This article provides insight to those looking into the future after a year with more forest fires than any other in recent history, asking, “what can be done?”
Artwork by Jessica Kamman
Millions of residents across the West Coast encountered first-hand one of the most devastating side effects of climate change: forest fires. Not only were these fires more frequent than in previous years, but 8.3 million acres were burned compared to 4.4 million acres in 2019, meaning they were hotter and longer-lasting. With climate change changing weather patterns to have hotter and drier seasons, this trend will likely continue into the future.
So, what should the U.S. government do to manage these future fires? The answer, not surprisingly, lies in the traditions of the Native Americans who lived and successfully managed these forests thousands of years before the U.S. government came to be. The method of “controlled burning” or “prescribed burning” has been practiced by many tribes in California, such as the Chumash, Karuk, Hupa, Miwok, and Yurok tribes, until it was suppressed upon the arrival of Western settlers. A blanket ban called “the 10am policy” was established in California during the 1930s in an effort to put out all fires before 10am the day after they started. The National Forest Service, fire departments, and police all suppressed the practice of controlled burning by Native Americans and effectively banned its practice.
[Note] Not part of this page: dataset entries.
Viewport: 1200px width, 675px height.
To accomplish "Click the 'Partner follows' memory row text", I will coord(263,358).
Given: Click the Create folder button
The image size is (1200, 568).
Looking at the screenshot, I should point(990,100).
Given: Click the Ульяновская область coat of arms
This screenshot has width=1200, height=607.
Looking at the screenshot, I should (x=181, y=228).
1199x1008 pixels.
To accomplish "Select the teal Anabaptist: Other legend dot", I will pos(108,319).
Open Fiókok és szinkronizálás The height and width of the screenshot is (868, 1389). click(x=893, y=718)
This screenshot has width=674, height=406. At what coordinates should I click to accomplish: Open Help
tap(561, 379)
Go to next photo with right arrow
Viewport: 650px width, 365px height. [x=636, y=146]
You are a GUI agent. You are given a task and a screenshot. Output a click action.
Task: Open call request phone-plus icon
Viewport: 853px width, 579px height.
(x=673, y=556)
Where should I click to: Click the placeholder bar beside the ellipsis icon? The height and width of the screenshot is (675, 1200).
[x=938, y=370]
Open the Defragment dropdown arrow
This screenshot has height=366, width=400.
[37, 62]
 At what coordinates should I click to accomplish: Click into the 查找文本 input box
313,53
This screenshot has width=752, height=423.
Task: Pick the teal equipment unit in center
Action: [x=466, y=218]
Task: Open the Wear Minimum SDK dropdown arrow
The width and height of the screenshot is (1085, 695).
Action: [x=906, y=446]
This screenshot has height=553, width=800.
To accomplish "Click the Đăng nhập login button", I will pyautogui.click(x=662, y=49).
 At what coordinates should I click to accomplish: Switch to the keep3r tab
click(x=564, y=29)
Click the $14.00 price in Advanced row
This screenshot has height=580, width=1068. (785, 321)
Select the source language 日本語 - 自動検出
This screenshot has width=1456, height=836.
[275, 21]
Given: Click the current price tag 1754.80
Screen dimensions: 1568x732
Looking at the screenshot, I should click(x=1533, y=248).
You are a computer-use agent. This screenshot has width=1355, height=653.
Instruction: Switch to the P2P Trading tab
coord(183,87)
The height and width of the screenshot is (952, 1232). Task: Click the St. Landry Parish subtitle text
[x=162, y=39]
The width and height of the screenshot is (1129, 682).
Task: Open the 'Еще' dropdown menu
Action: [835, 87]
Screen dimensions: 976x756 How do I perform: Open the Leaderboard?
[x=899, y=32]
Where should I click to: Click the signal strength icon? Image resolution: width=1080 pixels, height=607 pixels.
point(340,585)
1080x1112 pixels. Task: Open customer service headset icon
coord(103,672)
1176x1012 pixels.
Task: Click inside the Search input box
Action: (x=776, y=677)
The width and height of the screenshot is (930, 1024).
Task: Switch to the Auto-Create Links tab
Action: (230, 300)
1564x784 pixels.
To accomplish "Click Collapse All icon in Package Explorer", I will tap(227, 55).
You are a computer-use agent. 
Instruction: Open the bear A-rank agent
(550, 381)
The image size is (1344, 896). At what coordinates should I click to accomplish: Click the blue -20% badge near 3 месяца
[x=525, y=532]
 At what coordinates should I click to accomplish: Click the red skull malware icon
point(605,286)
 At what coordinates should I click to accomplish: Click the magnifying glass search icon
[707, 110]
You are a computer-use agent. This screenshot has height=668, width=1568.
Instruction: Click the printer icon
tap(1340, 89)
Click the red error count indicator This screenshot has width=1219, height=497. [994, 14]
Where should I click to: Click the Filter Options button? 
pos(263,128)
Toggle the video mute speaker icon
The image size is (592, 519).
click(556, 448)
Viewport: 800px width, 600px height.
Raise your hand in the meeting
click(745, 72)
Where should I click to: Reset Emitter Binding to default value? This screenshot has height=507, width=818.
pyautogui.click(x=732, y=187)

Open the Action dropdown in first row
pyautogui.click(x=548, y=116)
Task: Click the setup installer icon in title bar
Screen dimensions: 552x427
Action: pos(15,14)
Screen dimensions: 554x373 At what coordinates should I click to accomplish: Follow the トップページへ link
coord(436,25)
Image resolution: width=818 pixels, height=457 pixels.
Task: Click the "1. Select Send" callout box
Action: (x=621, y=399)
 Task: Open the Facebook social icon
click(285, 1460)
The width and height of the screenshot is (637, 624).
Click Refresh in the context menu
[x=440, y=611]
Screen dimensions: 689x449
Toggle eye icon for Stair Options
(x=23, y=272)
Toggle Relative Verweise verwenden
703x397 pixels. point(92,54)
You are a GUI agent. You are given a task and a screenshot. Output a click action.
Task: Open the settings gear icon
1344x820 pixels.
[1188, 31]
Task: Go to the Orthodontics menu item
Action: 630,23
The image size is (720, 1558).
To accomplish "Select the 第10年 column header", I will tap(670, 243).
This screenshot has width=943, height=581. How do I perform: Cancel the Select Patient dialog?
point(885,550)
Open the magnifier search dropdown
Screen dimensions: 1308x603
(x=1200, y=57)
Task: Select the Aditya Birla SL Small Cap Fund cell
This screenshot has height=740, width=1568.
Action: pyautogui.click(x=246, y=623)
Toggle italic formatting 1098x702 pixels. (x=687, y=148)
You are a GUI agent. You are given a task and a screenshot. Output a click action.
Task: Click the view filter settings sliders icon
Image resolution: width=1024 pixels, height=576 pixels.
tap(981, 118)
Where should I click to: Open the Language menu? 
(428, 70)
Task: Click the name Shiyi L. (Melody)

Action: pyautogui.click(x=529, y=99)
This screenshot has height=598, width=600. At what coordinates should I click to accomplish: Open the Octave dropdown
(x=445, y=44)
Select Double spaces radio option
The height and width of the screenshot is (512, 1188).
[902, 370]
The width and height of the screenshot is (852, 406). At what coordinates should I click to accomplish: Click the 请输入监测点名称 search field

Photo by Alexandria Hootnick. Two Yurok tribe members start a controlled burn with traditionally-used wormwood in the Klamath mountains of northern California.
Unlike the general stigma Western settlers brought with them that fire is harmful, fire is seen by Natives as a type of medicine for nature that is delivered through controlled burning. Fire allows the chance for new life to grow, allowing for long-term healthier plant life and soil to develop when overgrowth is burned away. If this medicine is withheld, and forests are allowed to grow without controlled burns, an overdose occurs and large and uncontrollable fires overwhelm the ecosystems when fire is introduced. Because controlled burns are banned in many states, and not commonly practiced in all states, many forests are left with the excess underbrush that causes large forest fires to grow quickly.
Photo by Andy Nelson for The Reister-Gaurd showing burned-out vehicles outside a shop in Nimrod, Oregon on September 10, 2020.
The unfiltered image shown above represents what thousands of residents in Portland, Oregon, faced mid-September when fires devastated the normally clean-air state. Air quality indexes (AQIs) are general guides to a region's air quality, with 0-50 denoting good air, 150-200 being unhealthy, and with different advisements/warnings for each number range. For two weeks in September, Portland had the worst air quality out of any major city in the world. Close to 700,000 people living in Oregon experienced hazardous 500-1000 AQI for more than a week in September. Exposure to the fine particles in the smoke can lead to health issues ranging from irritated eyes and coughing, to more serious issues such as lung and heart disease. A mask one could use for Covid-19, or an average house filter, would not filter the harmful particles found at these levels.
Forest fires are a positive feedback phenomenon; their smoke releases carbon-dioxide into the atmosphere, intensifying climate change through the greenhouse effect, and in turn leading to drier climates which make forest fires more likely. This means that more forest fires now lead to more forest fires in the future. The fires this year released an estimated 91 metric tons of carbon dioxide into the atmosphere. According to data from the Global Carbon Atlas, that output is equivalent to the annual emissions of countries like Chile or Greece.
There is a bright side, however. The practice of allowing and implementing controlled burns is partly underway. California Governor Gavin Newsom signed a series of fire bills last year that put funding toward fire-management efforts, and a goal of treating one million acres of forests annually for the next two decades was reached with the U.S. Forest Service. Unfortunately, there is still not any clear legislation funding or implementing controlled burning at the scale it requires to be most effective. The Little Hoover Commission, an oversight agency in California, recommends that 1.1 million acres must be cleaned using prescribed burning or similar methods to avoid fires at the devastating scale seen in recent years. Right now only a fraction of what the commission recommends is being implemented (in the tens of thousands of acres) annually.
Due to the consequences of these record-setting fires, it’s vital that an effective form of fire management is implemented. In order to do this, the U.S. government should adopt legislation allowing and implementing practices that Native tribes have advocated for. Registered voters should research their legislatures' policies on fire-management, and seek to understand what these policies mean for the environment.
If there is hope in avoiding the forest fires we are seeing becoming commonplace, clear implementation and funding of controlled burning should be established.